Stored data
-*-
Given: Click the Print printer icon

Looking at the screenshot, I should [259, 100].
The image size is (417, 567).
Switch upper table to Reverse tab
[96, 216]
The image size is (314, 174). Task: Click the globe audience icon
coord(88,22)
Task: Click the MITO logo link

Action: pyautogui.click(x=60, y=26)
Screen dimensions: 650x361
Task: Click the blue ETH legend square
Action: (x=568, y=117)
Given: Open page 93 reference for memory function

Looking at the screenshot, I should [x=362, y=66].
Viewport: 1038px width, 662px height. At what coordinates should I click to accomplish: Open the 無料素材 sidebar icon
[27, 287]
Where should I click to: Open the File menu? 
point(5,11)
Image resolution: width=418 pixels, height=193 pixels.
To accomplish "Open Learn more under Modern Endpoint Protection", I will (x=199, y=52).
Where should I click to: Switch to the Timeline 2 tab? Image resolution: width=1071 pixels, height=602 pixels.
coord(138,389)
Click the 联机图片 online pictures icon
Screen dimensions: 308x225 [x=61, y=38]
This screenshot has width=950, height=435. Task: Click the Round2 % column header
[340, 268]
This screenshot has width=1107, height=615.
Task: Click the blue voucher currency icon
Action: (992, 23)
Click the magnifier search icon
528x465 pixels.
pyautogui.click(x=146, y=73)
-*-
From the first line to the last, copy the data exactly.

• **EXERCISE RESULT**
Given: Click the Print printer icon

Looking at the screenshot, I should [259, 100].
The image size is (417, 567).
Switch upper table to Reverse tab
[96, 216]
The image size is (314, 174). Task: Click the globe audience icon
coord(88,22)
Task: Click the MITO logo link

Action: pyautogui.click(x=60, y=26)
Screen dimensions: 650x361
Task: Click the blue ETH legend square
Action: (x=568, y=117)
Given: Open page 93 reference for memory function

Looking at the screenshot, I should [x=362, y=66].
Viewport: 1038px width, 662px height. At what coordinates should I click to accomplish: Open the 無料素材 sidebar icon
[27, 287]
Where should I click to: Open the File menu? 
point(5,11)
Image resolution: width=418 pixels, height=193 pixels.
To accomplish "Open Learn more under Modern Endpoint Protection", I will (x=199, y=52).
Where should I click to: Switch to the Timeline 2 tab? Image resolution: width=1071 pixels, height=602 pixels.
coord(138,389)
Click the 联机图片 online pictures icon
Screen dimensions: 308x225 [x=61, y=38]
This screenshot has width=950, height=435. Task: Click the Round2 % column header
[340, 268]
This screenshot has width=1107, height=615.
Task: Click the blue voucher currency icon
Action: (992, 23)
Click the magnifier search icon
528x465 pixels.
pyautogui.click(x=146, y=73)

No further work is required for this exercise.